FPIKegiatan demonstrasi kerap kali terjadi di wilayah Ibu Kota selama satu bulan terakhir ini yang dilakukan oleh Front Pembela Islam (FPI). Kegiatan demonstrasi tersebut menyita perhatian karena cenderung berakhir dengan peristiwa bentrok dengan pihak Kepolisian. Selama satu bulan terkahir ini tercatat FPI sudah beberapa kali melakukan aksi demonstrasi, dan terjadi satu kali bentrokan dengan pihak Kepolisian pada 3 Oktober 2014.

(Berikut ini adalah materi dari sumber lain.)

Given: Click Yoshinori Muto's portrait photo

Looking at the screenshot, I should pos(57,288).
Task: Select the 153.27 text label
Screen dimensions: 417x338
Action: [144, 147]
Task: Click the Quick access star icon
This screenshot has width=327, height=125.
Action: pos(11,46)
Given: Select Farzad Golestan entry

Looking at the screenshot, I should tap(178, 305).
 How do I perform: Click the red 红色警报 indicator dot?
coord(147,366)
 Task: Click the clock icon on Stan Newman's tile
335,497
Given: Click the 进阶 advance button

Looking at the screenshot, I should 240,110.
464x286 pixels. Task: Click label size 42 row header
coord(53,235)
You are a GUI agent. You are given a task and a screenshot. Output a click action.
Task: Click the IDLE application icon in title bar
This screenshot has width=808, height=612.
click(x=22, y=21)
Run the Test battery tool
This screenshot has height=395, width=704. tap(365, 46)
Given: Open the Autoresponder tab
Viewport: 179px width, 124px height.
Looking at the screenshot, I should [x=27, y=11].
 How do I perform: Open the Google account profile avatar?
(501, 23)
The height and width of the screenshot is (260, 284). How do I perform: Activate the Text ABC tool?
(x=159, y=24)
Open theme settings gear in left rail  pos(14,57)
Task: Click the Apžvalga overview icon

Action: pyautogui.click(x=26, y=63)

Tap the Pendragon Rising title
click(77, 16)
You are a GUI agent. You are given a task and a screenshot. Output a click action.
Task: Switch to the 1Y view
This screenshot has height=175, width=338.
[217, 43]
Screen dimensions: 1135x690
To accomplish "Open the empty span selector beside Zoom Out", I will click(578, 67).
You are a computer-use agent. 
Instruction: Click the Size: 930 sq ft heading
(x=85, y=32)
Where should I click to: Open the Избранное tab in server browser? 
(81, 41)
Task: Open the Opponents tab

FPI bersama dengan organisasi masyarakat Islam lainnya mengerahkan sejumlah massa sebanyak 200-300 orang. Konsentrasi massa tersebut berkumpul di depan Kantor DPRD Provinsi DKI Jakarta. Pada awalnya mereka melakukan orasi dan menyampaikan pandangan mereka, namun suasana menjadi berubah manakala para demonstran tersebut mulai melempari aparat kepolisian yang berjaga dengan batu. Terdapat beberapa aparat yang mengalami luka-luka akibat lemparan batu tersebut.

Pasca bentrokan, pihak kepolisian mengamankan Koordinator Lapangan (Korlap) kegiatan demonstrasi tersebut. Kepolisian juga menahan sebanyak 14 orang yang terlibat dalam insiden bentrok dengan aparat. Kepolisian Daerah DKI Jakarta juga melakukan pencarian terhadap Habib Novel yang disebut-sebut sebagai dalang dalam terjadinya bentrok. Habib Novel sendiri pun pada akhirnya menyerahkan diri ke pihak kepolisian.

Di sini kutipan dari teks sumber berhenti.